**TRY IT**
Since the data must remain as supplied, reproduce it word for word.

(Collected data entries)

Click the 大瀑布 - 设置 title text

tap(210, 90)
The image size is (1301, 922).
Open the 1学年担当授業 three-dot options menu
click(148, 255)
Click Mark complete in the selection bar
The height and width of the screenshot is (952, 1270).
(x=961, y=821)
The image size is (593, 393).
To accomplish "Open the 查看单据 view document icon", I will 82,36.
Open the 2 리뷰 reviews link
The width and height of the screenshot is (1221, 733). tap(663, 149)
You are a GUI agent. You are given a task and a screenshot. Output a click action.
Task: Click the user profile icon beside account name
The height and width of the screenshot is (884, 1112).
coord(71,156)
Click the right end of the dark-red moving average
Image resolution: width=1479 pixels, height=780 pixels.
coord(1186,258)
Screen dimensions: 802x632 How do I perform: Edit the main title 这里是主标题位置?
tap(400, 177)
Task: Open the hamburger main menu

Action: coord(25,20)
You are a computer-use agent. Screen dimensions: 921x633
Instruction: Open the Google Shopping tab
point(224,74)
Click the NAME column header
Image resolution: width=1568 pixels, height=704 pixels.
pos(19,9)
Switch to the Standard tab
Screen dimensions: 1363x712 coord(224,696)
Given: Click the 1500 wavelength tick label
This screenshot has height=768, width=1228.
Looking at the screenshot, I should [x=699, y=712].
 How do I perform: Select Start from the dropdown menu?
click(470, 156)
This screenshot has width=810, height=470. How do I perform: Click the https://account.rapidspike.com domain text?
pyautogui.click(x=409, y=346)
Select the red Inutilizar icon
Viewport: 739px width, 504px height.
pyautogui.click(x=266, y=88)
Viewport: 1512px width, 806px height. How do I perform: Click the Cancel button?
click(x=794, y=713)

**ANSWER SECTION**
Click the 大瀑布 - 设置 title text

tap(210, 90)
The image size is (1301, 922).
Open the 1学年担当授業 three-dot options menu
click(148, 255)
Click Mark complete in the selection bar
The height and width of the screenshot is (952, 1270).
(x=961, y=821)
The image size is (593, 393).
To accomplish "Open the 查看单据 view document icon", I will 82,36.
Open the 2 리뷰 reviews link
The width and height of the screenshot is (1221, 733). tap(663, 149)
You are a GUI agent. You are given a task and a screenshot. Output a click action.
Task: Click the user profile icon beside account name
The height and width of the screenshot is (884, 1112).
coord(71,156)
Click the right end of the dark-red moving average
Image resolution: width=1479 pixels, height=780 pixels.
coord(1186,258)
Screen dimensions: 802x632 How do I perform: Edit the main title 这里是主标题位置?
tap(400, 177)
Task: Open the hamburger main menu

Action: coord(25,20)
You are a computer-use agent. Screen dimensions: 921x633
Instruction: Open the Google Shopping tab
point(224,74)
Click the NAME column header
Image resolution: width=1568 pixels, height=704 pixels.
pos(19,9)
Switch to the Standard tab
Screen dimensions: 1363x712 coord(224,696)
Given: Click the 1500 wavelength tick label
This screenshot has height=768, width=1228.
Looking at the screenshot, I should [x=699, y=712].
 How do I perform: Select Start from the dropdown menu?
click(470, 156)
This screenshot has width=810, height=470. How do I perform: Click the https://account.rapidspike.com domain text?
pyautogui.click(x=409, y=346)
Select the red Inutilizar icon
Viewport: 739px width, 504px height.
pyautogui.click(x=266, y=88)
Viewport: 1512px width, 806px height. How do I perform: Click the Cancel button?
click(x=794, y=713)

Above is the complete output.